[WRITTEN REQUEST] Retype every line of the material, unchanged, from the line containing "The image size is (1745, 1129)." through the end of the material, including both of those lines.

[DATA FOR THIS EXERCISE]
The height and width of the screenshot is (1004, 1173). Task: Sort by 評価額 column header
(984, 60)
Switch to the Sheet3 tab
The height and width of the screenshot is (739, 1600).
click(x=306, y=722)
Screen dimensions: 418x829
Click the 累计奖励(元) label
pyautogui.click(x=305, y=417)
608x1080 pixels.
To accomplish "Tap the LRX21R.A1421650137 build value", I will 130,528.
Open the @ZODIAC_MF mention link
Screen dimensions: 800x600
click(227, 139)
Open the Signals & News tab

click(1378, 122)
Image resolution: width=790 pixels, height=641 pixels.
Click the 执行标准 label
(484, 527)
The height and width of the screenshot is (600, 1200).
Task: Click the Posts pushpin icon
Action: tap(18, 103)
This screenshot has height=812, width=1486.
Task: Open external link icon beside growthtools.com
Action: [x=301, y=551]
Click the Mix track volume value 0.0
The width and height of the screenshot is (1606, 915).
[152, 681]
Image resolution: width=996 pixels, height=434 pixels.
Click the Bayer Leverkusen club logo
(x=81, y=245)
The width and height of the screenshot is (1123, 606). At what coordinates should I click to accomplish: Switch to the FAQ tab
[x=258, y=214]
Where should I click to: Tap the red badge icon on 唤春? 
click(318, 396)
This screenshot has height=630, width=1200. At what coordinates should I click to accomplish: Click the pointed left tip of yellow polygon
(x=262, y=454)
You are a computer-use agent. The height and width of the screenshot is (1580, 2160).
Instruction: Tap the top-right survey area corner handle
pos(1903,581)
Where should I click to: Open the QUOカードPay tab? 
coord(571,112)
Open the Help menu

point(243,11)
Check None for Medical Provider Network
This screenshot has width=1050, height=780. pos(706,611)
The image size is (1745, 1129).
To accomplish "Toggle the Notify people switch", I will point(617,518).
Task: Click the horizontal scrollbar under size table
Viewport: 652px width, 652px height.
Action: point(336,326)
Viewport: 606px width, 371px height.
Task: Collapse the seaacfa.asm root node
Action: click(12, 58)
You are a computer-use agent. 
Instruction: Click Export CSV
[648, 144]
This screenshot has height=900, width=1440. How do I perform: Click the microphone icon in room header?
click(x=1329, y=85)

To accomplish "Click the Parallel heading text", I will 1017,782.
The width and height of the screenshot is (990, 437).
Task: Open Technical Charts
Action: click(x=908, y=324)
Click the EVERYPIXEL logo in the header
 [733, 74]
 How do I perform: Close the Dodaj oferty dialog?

[FINISHED TASK]
The image size is (1745, 1129).
To accomplish "Toggle the Notify people switch", I will point(617,518).
Task: Click the horizontal scrollbar under size table
Viewport: 652px width, 652px height.
Action: point(336,326)
Viewport: 606px width, 371px height.
Task: Collapse the seaacfa.asm root node
Action: click(12, 58)
You are a computer-use agent. 
Instruction: Click Export CSV
[648, 144]
This screenshot has height=900, width=1440. How do I perform: Click the microphone icon in room header?
click(x=1329, y=85)

To accomplish "Click the Parallel heading text", I will 1017,782.
The width and height of the screenshot is (990, 437).
Task: Open Technical Charts
Action: click(x=908, y=324)
Click the EVERYPIXEL logo in the header
 [733, 74]
 How do I perform: Close the Dodaj oferty dialog?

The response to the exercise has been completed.